1. Trimester
Week 12: Food and Drink
Pregnancy nutrition week by week — practical, clear, evidence-based.
Key nutrients this week
- ●Folate 600 µg/day
- ●Iron 20 mg/day
- ●Omega-3 (DHA) 200 mg/day
Foods to enjoy now
- ✓Farmed salmon (cooked) 1–2× per week — DHA
- ✓Oats with red berries — complex carbs and antioxidants
- ✓Ground beef (well-cooked) — iron
- ✓Leafy salad with olive oil and seeds — folate and healthy fats
What to avoid
- ●Raw or undercooked meat (tartare, carpaccio, rare steak) — toxoplasmosis and listeria risk
- ●Raw-milk cheese (Camembert, Brie, raw-milk feta) and unpasteurised dairy — listeria
- ●Raw fish (sushi, sashimi) and cold-smoked salmon — listeria and parasites
- ●Liver and liver pâté in large amounts — vitamin A excess (embryotoxic)
- ●Alcohol in any form — no safe threshold in early pregnancy
- ●Unwashed fruit and vegetables — toxoplasmosis risk
Hydration
From now on about 2.3 l of fluid per day (incl. soup, yoghurt, fruit).
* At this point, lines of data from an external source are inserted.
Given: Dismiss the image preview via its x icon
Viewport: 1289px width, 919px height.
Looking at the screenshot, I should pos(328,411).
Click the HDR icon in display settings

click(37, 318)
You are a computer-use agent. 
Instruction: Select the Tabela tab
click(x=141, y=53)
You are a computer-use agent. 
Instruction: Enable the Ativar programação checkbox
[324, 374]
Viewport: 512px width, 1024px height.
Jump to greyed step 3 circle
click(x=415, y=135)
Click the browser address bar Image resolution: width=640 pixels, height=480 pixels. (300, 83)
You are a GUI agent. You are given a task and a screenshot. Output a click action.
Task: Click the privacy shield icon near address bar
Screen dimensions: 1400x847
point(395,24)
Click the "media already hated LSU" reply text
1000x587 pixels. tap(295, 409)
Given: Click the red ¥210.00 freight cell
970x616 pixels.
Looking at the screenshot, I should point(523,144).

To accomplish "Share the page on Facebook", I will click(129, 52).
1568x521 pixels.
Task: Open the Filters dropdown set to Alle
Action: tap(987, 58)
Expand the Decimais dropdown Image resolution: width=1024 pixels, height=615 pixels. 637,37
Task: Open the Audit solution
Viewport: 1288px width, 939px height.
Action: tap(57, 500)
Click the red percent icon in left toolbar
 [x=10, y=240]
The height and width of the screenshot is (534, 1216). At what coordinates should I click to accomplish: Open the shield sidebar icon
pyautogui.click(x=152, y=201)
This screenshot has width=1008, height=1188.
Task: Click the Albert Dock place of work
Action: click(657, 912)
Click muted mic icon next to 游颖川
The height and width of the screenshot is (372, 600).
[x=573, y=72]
Urine should be pale yellow — dark means underhydrated.
Common concerns and tips
End of first trimester — miscarriage risk drops significantly. First-trimester screening happens now. Nutrition basis must be solid for phase 2, when energy demand rises.
These recommendations follow DGGG, BZgA, NHS and WHO guidelines. They do not replace individualised medical advice. For gestational diabetes, allergies, or special dietary needs, consult your midwife or OB/GYN.